◆ **Exercise A**
Rewrite the records from their first line up to and including the line with "Action: (90, 745)", swapping "checkbox" for "toggle" and leaving everything else unchanged.

◆ **Passage provided**
* * * *
Our Website and Services are not directed at children under the age of 16 and we do not knowingly collect personal information from children under the age of 16 through our Website and/or Services. If you have reason to believe that a child under the age of 16 has provided personal information to us, please contact us, and we will endeavor to delete that information from our databases.

Links to Other Websites

Our Website and Services may contain links to other websites. The operators of such other websites may collect information about you, including through cookies or other technologies. If you are using our Website or Services and click a link to another site, you will leave our Website and this Policy will not apply to your use of and activity on those other sites. We encourage you to read the legal notices posted on those sites, including their privacy policies. We are not responsible for the data collection and use practices of such other sites. This Policy applies solely to the information collected in connection with your use of our Website and Services and does not apply to any practices conducted offline or in connection with any other websites.

Information for EU and Swiss Residents

JD Supra's principal place of business is in the United States. By subscribing to our website, you expressly consent to your information being processed in the United States.

  • Our Legal Basis for Processing: Generally, we rely on our legitimate interests in order to process your personal information. For example, we rely on this legal ground if we use your personal information to manage your Registration Data and administer our relationship with you; to deliver our Website and Services; understand and improve our Website and Services; report reader analytics to our authors; to personalize your experience on our Website and Services; and where necessary to protect or defend our or another's rights or property, or to detect, prevent, or otherwise address fraud, security, safety or privacy issues. Please see Article 6(1)(f) of the E.U. General Data Protection Regulation ("GDPR") In addition, there may be other situations where other grounds for processing may exist, such as where processing is a result of legal requirements (GDPR Article 6(1)(c)) or for reasons of public interest (GDPR Article 6(1)(e)). Please see the "Your Rights" section of this Privacy Policy immediately below for more information about how you may request that we limit or refrain from processing your personal information.
  • Your Rights
    • Right of Access/Portability: You can ask to review details about the information we hold about you and how that information has been used and disclosed. Note that we may request to verify your identification before fulfilling your request. You can also request that your personal information is provided to you in a commonly used electronic format so that you can share it with other organizations.
    • Right to Correct Information: You may ask that we make corrections to any information we hold, if you believe such correction to be necessary.
    • Right to Restrict Our Processing or Erasure of Information: You also have the right in certain circumstances to ask us to restrict processing of your personal information or to erase your personal information. Where you have consented to our use of your personal information, you can withdraw your consent at any time.

You can make a request to exercise any of these rights by emailing us at privacy@jdsupra.com or by writing to us at:

Privacy Officer
JD Supra, LLC
10 Liberty Ship Way, Suite 300
Sausalito, California 94965

You can also manage your profile and subscriptions through our Privacy Center under the "My Account" dashboard.
* * * *
◆ **Entries on target coordinates**

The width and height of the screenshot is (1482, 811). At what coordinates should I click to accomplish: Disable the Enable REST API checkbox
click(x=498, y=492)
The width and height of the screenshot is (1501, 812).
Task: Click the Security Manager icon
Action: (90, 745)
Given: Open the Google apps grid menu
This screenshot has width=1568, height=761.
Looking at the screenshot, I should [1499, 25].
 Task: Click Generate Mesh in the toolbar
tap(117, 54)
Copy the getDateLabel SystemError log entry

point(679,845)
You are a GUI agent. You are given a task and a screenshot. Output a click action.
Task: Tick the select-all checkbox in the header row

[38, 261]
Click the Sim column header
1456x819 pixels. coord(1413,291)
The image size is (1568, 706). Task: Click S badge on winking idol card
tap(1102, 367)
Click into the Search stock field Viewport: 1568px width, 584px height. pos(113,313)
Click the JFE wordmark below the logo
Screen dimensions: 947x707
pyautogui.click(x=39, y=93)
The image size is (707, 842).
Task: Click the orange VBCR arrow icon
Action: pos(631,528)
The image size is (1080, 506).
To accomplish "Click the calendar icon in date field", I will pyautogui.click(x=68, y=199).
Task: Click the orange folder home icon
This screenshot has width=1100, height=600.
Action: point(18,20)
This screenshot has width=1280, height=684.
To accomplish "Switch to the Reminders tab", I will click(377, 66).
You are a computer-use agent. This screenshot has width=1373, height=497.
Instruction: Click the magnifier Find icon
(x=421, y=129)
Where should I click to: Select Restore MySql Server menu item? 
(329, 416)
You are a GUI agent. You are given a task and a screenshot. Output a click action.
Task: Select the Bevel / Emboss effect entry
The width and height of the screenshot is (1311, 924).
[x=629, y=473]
* * * *
◆ **Exercise B**
Carry on the privacy policy passage from the point where it ends.

◆ **Task result A**
The width and height of the screenshot is (1482, 811). At what coordinates should I click to accomplish: Disable the Enable REST API toggle
click(x=498, y=492)
The width and height of the screenshot is (1501, 812).
Task: Click the Security Manager icon
Action: (90, 745)

◆ **Task result B**
We will make all practical efforts to respect your wishes. There may be times, however, where we are not able to fulfill your request, for example, if applicable law prohibits our compliance. Please note that JD Supra does not use "automatic decision making" or "profiling" as those terms are defined in the GDPR.

  • Timeframe for retaining your personal information: We will retain your personal information in a form that identifies you only for as long as it serves the purpose(s) for which it was initially collected as stated in this Privacy Policy, or subsequently authorized. We may continue processing your personal information for longer periods, but only for the time and to the extent such processing reasonably serves the purposes of archiving in the public interest, journalism, literature and art, scientific or historical research and statistical analysis, and subject to the protection of this Privacy Policy. For example, if you are an author, your personal information may continue to be published in connection with your article indefinitely. When we have no ongoing legitimate business need to process your personal information, we will either delete or anonymize it, or, if this is not possible (for example, because your personal information has been stored in backup archives), then we will securely store your personal information and isolate it from any further processing until deletion is possible.
  • Onward Transfer to Third Parties: As noted in the "How We Share Your Data" Section above, JD Supra may share your information with third parties. When JD Supra discloses your personal information to third parties, we have ensured that such third parties have either certified under the EU-U.S. or Swiss Privacy Shield Framework and will process all personal data received from EU member states/Switzerland in reliance on the applicable Privacy Shield Framework or that they have been subjected to strict contractual provisions in their contract with us to guarantee an adequate level of data protection for your data.

California Privacy Rights

Pursuant to Section 1798.83 of the California Civil Code, our customers who are California residents have the right to request certain information regarding our disclosure of personal information to third parties for their direct marketing purposes.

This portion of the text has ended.